The fund manager said that it was suspending all trading on its M&G Property Portfolio fund on account of “continued Brexit-related uncertainty and ongoing structural shifts in the UK retail sector,” adding that “given that these circumstances and deteriorating market conditions have significantly impacted our ability to sell commercial property, we have temporarily suspended dealing in the interests of protecting our customers.”
M&G commented that the tough conditions for retailers meant that it had witnessed “unusually high outflows” for its retail investors and that it had struggled to meet the sudden and sustained level of redemptions of late. It said that suspending fund activity would allow its managers to replenish cash levels by selling off assets in an “orderly manner” which will “preserve value for our investors.”
It gave no indication as to how long the fund, which invests in office space and shopping centres, will be suspended for, though it will be reviewed on a monthly basis.
Big dividends vs big risk
British Land’s share price has continued to rise in Wednesday trading despite the news, with buyers showing little regard for M&G’s troubles. Big mistake, in my book, and especially in the wake of its ghoulish half-year report of last month.

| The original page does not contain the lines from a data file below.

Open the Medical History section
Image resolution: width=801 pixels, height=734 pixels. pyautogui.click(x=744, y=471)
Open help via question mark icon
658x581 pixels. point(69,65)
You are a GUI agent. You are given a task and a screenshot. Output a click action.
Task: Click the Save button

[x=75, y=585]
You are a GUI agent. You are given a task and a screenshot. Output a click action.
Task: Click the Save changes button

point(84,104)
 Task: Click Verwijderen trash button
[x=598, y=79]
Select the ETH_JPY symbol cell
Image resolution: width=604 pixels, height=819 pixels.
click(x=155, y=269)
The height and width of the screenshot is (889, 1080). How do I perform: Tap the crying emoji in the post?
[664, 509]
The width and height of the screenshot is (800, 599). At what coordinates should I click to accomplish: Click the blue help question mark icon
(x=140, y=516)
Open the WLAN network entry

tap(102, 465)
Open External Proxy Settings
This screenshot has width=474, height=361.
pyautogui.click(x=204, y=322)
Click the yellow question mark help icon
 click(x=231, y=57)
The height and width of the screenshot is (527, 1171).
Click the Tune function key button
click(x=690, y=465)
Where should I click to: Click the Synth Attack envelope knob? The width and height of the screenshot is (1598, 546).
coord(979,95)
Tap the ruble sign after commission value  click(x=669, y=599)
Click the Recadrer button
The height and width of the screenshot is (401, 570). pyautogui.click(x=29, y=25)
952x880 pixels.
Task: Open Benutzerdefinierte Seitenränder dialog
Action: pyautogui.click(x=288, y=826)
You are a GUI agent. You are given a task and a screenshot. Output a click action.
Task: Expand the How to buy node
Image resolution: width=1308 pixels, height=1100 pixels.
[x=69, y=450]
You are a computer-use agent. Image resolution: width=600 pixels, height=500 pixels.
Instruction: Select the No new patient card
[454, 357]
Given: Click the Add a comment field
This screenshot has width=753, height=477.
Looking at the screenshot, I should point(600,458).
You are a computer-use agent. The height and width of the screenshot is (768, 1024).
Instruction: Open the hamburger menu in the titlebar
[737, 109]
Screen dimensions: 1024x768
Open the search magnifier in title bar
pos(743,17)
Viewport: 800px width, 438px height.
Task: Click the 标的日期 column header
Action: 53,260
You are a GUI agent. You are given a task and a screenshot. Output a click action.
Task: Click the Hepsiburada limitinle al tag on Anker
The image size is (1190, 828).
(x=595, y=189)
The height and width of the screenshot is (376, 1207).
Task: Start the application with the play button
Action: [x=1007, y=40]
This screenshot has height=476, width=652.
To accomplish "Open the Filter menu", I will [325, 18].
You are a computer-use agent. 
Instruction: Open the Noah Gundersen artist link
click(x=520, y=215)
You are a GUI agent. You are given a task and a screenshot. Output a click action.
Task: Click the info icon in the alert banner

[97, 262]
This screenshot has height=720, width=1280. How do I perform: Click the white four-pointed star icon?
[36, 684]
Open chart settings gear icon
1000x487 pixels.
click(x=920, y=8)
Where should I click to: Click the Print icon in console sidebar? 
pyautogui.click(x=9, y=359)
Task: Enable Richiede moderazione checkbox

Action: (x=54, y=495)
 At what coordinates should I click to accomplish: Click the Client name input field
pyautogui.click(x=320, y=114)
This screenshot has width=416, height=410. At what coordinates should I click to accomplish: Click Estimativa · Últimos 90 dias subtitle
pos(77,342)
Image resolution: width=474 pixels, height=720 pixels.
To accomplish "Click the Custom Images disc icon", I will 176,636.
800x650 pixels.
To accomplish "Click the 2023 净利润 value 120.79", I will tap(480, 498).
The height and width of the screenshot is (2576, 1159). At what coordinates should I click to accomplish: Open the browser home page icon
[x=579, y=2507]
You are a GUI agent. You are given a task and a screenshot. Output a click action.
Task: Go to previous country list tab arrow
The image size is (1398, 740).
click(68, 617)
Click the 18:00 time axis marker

Back then the FTSE 100 firm announced that revenues had slumped 34% in the six months to September, while pre-tax losses had widened from £42m a year earlier to a whopping £440m. Meanwhile the value of its property portfolio fell 4.3% to £11.7bn as the value of its retail parks, malls, and department stores all crumbled by double-digit percentages.
Now City analysts expect earnings at British Land to fall 6% in the current fiscal year (ending March 2020), and with Brexit uncertainty threatening to persist all through 2020 –and possibly beyond – it’s certainly difficult, in my opinion, to see the property giant bouncing back any time soon.
In fact, despite it bulging 5.4% dividend yield, it’s a share I’m happy to avoid; a forward price-to-earnings ratio of 17.7 times is far too high for such a risky share and could prompt waves of selling before much longer.